To investigate the impact of forestry projects on the carbon stocks of forests, we estimated the carbon stock change of above-ground and soil before and after forestry projects using forest type maps, forestry project information, and soil information. First, we selected six map sheet with large areas and declining age class based on forest type map information. Then, we collected data such as forest type maps, growth coefficients, soil organic matter content, and soil bulk density of the estimated areas to calculate forest carbon storage. As a result, forest carbon stocks decreased by about 34.1~70.0% after forestry projects at all sites. In addition, compared to reference studies, domestic forest soils store less carbon than the above-ground, so it is judged that domestic forest soils have great potential to store more carbon and strategies to increase carbon storage are needed. It was estimated that the amount of carbon stored before forestry projects is about 1.5 times more than after forestry projects. The study estimated that it takes about 27 years for forests to recover to their pre-thinning carbon stocks following forestry projects.
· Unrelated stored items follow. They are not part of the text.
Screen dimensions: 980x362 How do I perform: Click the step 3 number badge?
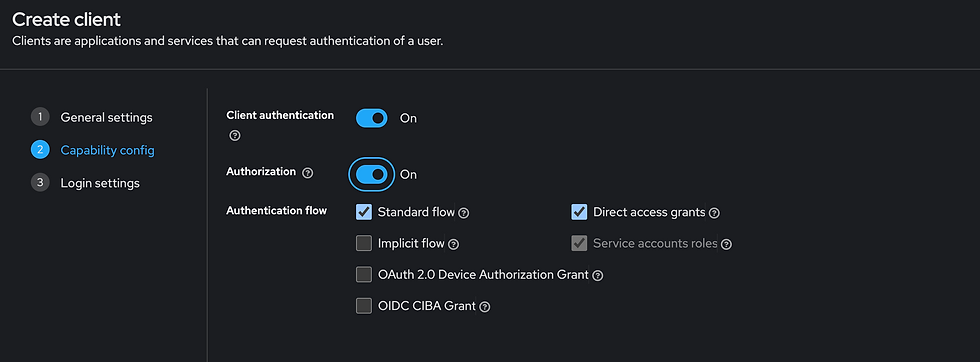[40, 183]
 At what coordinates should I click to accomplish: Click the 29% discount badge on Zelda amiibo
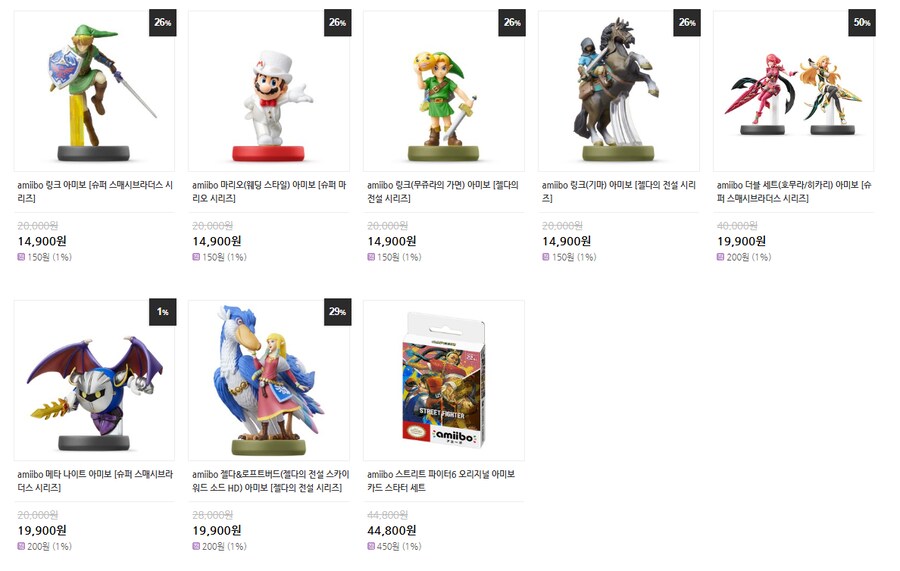[337, 312]
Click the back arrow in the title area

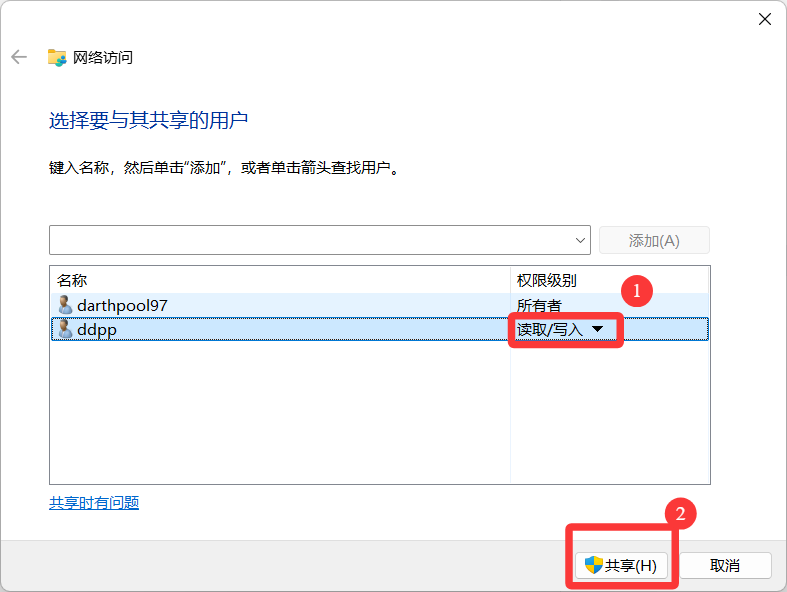click(x=19, y=57)
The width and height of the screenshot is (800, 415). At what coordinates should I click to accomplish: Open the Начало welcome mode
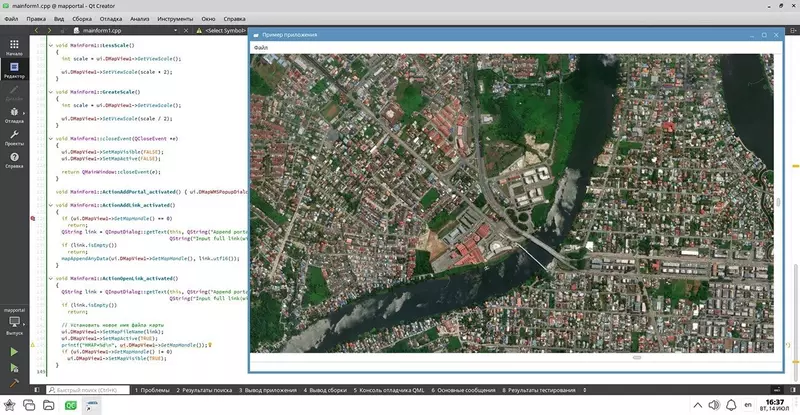tap(14, 47)
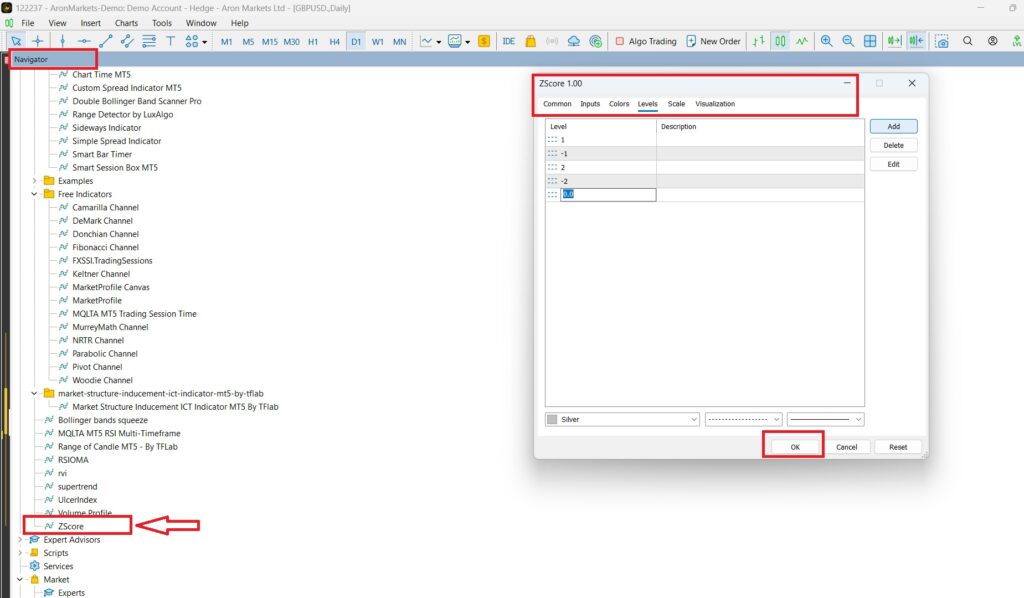The height and width of the screenshot is (598, 1024).
Task: Zoom in on the chart
Action: pyautogui.click(x=826, y=41)
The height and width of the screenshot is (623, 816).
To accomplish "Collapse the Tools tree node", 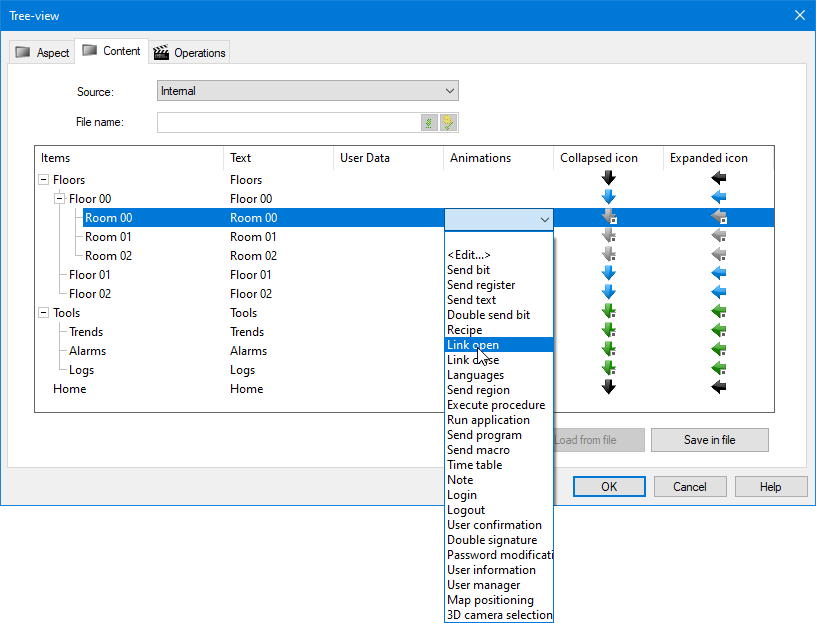I will tap(43, 313).
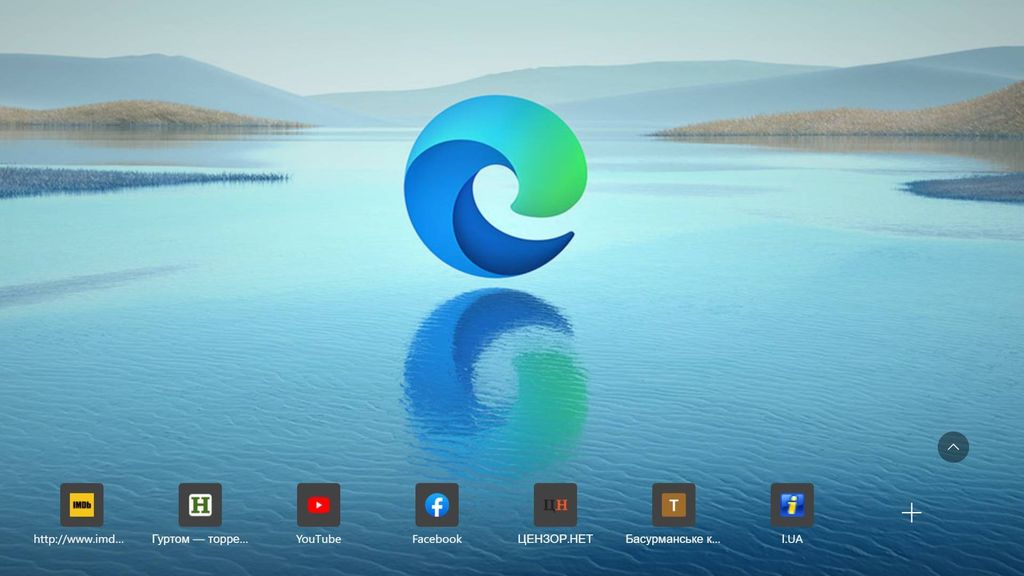Click the I.UA label text
The height and width of the screenshot is (576, 1024).
tap(791, 539)
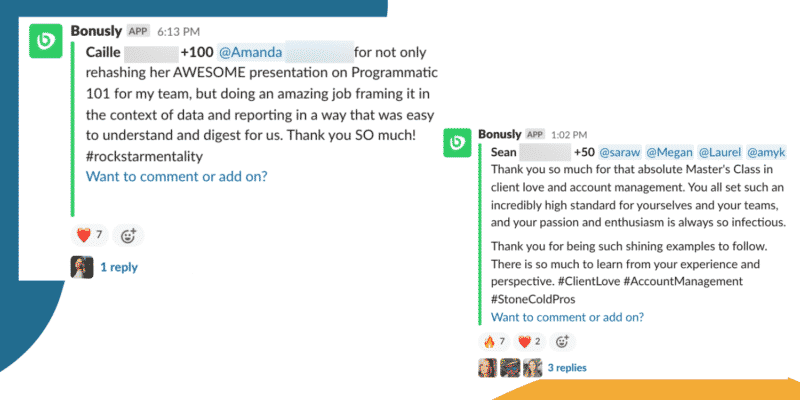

Since it takes a long time for forests to recover to their original carbon stocks once their carbon stocks are reduced by physical damage, it is necessary to plan to preserve them as much as possible, especially for highly conservative forests, so that they can maintain their carbon storage function.

산림 사업이 산림의 탄소저장량에 미치는 영향을 알아보기 위하여 임상도, 산림사업 정보 및 토양 정보 등을 활용하여 산림 사업 전후의 지상부 및 토양의 탄소저장량을 산정하고 그 변화를 분석하고자 하였다. 먼저 임상도 정보에 기초하여 면적이 넓고 영급이 감소하는 도엽 6곳을 선정하였다. 그리고 임상도와 생장계수, 산정 지역의 토양유기물함량, 토양용적밀도 등 데이터를 수집하여 산림 탄소저장량을 산정하였다. 그 결과 모든 곳에서 산림 탄소저장량은 산림사업 후 약 34.1~70.0%가 감소하였다. 그리고 기존 연구와 비교했을 때 국내 산림 토양은 지상부에 비해 더 적은 탄소를 저장하고 있어 우리나라의 산림 토양은 더 많은 탄소를 저장할 수 있는 잠재성이 큰 것으로 판단되며 탄소저장량 증대를 위한 전략이 필요할 것으로 판단되었다. 산림사업이 없을 때 있을 때보다 탄소저장량은 약 1.5배 많은 것으로 추정되었다. 그리고 본 연구에서 산림사업에 따라 간벌 전 산림 탄소저장량으로 회복되기까지 약 27년이 걸리는 것으로 추정되었다. 산림은 물리적 훼손에 의해 탄소저장량이 감소하면 원래의 탄소저장량으로 회복되기까지 오랜 시간이 걸리므로 특히 자연성이 높은 산림은 최대한 보전하는 계획을 수립하여 산림의 탄소저장 기능을 유지할 수 있도록 하여야 할 것이다.

Keywords

Acknowledgement

본 논문은 국립생태원의 "생태계 유형별 탄소저장량 및 거동 산정 연구(NIE-고유연구-2023-16)"에 의해 지원되었습니다.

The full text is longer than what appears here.